◆ **STATED TASK**: Rewrite the rows below, changing each "GUI agent" to "interface assistant" and keeping everything else the same.

◆ **SOURCE MATERIAL**:
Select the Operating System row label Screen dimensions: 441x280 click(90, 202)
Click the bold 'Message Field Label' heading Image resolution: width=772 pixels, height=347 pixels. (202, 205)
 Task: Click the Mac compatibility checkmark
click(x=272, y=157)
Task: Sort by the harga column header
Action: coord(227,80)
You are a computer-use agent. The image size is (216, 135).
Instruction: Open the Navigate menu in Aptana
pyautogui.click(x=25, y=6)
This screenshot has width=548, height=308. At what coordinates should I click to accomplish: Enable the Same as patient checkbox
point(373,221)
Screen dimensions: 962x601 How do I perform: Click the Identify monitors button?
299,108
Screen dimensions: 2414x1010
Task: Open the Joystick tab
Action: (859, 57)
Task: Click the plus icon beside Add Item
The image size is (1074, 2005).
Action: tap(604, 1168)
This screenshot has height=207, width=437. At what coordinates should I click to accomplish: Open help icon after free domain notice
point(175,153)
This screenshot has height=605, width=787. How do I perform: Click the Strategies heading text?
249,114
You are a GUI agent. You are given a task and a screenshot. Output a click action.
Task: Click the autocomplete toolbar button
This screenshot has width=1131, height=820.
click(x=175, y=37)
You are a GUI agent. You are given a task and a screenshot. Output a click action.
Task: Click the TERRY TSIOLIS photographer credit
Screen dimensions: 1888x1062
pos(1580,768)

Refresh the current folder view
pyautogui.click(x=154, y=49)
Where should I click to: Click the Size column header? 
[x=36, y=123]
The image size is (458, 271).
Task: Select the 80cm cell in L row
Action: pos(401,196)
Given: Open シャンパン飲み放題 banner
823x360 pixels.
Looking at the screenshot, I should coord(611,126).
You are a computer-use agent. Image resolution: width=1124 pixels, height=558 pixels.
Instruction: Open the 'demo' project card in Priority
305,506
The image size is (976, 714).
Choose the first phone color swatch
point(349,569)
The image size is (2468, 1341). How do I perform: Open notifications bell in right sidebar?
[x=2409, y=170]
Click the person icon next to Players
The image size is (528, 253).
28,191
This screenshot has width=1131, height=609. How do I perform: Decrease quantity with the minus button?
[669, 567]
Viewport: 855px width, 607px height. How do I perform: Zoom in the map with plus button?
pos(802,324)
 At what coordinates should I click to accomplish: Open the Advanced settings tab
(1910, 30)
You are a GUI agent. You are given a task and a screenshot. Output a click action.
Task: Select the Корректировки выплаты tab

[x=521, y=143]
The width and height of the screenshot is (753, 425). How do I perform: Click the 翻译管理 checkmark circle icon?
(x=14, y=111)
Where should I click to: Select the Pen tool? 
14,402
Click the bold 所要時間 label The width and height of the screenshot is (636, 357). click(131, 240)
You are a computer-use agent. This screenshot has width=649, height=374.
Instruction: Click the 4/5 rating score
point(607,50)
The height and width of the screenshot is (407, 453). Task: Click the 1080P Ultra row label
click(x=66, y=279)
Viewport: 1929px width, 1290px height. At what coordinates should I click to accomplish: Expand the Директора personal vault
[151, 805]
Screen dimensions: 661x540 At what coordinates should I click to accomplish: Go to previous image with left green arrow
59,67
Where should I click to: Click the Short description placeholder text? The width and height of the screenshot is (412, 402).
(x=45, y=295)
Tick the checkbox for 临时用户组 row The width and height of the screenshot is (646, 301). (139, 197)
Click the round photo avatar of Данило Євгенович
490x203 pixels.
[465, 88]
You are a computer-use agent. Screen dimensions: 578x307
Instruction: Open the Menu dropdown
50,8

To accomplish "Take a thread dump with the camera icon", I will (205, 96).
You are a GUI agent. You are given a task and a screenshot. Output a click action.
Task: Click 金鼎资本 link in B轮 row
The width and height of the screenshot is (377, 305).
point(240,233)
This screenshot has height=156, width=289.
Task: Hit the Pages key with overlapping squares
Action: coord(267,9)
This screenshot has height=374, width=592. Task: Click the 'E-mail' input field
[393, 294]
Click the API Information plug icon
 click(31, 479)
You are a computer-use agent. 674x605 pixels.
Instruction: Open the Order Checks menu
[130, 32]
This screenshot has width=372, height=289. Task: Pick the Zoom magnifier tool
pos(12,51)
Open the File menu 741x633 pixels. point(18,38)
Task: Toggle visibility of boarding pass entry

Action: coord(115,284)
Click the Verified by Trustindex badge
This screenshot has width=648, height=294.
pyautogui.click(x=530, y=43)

◆ **TASK SOLUTION**:
Select the Operating System row label Screen dimensions: 441x280 click(90, 202)
Click the bold 'Message Field Label' heading Image resolution: width=772 pixels, height=347 pixels. (202, 205)
 Task: Click the Mac compatibility checkmark
click(x=272, y=157)
Task: Sort by the harga column header
Action: coord(227,80)
You are a computer-use agent. The image size is (216, 135).
Instruction: Open the Navigate menu in Aptana
pyautogui.click(x=25, y=6)
This screenshot has width=548, height=308. At what coordinates should I click to accomplish: Enable the Same as patient checkbox
point(373,221)
Screen dimensions: 962x601 How do I perform: Click the Identify monitors button?
299,108
Screen dimensions: 2414x1010
Task: Open the Joystick tab
Action: (859, 57)
Task: Click the plus icon beside Add Item
The image size is (1074, 2005).
Action: tap(604, 1168)
This screenshot has height=207, width=437. At what coordinates should I click to accomplish: Open help icon after free domain notice
point(175,153)
This screenshot has height=605, width=787. How do I perform: Click the Strategies heading text?
249,114
You are a interface assistant. You are given a task and a screenshot. Output a click action.
Task: Click the autocomplete toolbar button
This screenshot has width=1131, height=820.
click(x=175, y=37)
You are a interface assistant. You are given a task and a screenshot. Output a click action.
Task: Click the TERRY TSIOLIS photographer credit
Screen dimensions: 1888x1062
pos(1580,768)

Refresh the current folder view
pyautogui.click(x=154, y=49)
Where should I click to: Click the Size column header? 
[x=36, y=123]
The image size is (458, 271).
Task: Select the 80cm cell in L row
Action: pos(401,196)
Given: Open シャンパン飲み放題 banner
823x360 pixels.
Looking at the screenshot, I should coord(611,126).
You are a computer-use agent. Image resolution: width=1124 pixels, height=558 pixels.
Instruction: Open the 'demo' project card in Priority
305,506
The image size is (976, 714).
Choose the first phone color swatch
point(349,569)
The image size is (2468, 1341). How do I perform: Open notifications bell in right sidebar?
[x=2409, y=170]
Click the person icon next to Players
The image size is (528, 253).
28,191
This screenshot has width=1131, height=609. How do I perform: Decrease quantity with the minus button?
[669, 567]
Viewport: 855px width, 607px height. How do I perform: Zoom in the map with plus button?
pos(802,324)
 At what coordinates should I click to accomplish: Open the Advanced settings tab
(1910, 30)
You are a interface assistant. You are given a task and a screenshot. Output a click action.
Task: Select the Корректировки выплаты tab

[x=521, y=143]
The width and height of the screenshot is (753, 425). How do I perform: Click the 翻译管理 checkmark circle icon?
(x=14, y=111)
Where should I click to: Select the Pen tool? 
14,402
Click the bold 所要時間 label The width and height of the screenshot is (636, 357). click(131, 240)
You are a computer-use agent. This screenshot has width=649, height=374.
Instruction: Click the 4/5 rating score
point(607,50)
The height and width of the screenshot is (407, 453). Task: Click the 1080P Ultra row label
click(x=66, y=279)
Viewport: 1929px width, 1290px height. At what coordinates should I click to accomplish: Expand the Директора personal vault
[151, 805]
Screen dimensions: 661x540 At what coordinates should I click to accomplish: Go to previous image with left green arrow
59,67
Where should I click to: Click the Short description placeholder text? The width and height of the screenshot is (412, 402).
(x=45, y=295)
Tick the checkbox for 临时用户组 row The width and height of the screenshot is (646, 301). (139, 197)
Click the round photo avatar of Данило Євгенович
490x203 pixels.
[465, 88]
You are a computer-use agent. Screen dimensions: 578x307
Instruction: Open the Menu dropdown
50,8

To accomplish "Take a thread dump with the camera icon", I will (205, 96).
You are a interface assistant. You are given a task and a screenshot. Output a click action.
Task: Click 金鼎资本 link in B轮 row
The width and height of the screenshot is (377, 305).
point(240,233)
This screenshot has height=156, width=289.
Task: Hit the Pages key with overlapping squares
Action: coord(267,9)
This screenshot has height=374, width=592. Task: Click the 'E-mail' input field
[393, 294]
Click the API Information plug icon
 click(31, 479)
You are a computer-use agent. 674x605 pixels.
Instruction: Open the Order Checks menu
[130, 32]
This screenshot has width=372, height=289. Task: Pick the Zoom magnifier tool
pos(12,51)
Open the File menu 741x633 pixels. point(18,38)
Task: Toggle visibility of boarding pass entry

Action: coord(115,284)
Click the Verified by Trustindex badge
This screenshot has width=648, height=294.
pyautogui.click(x=530, y=43)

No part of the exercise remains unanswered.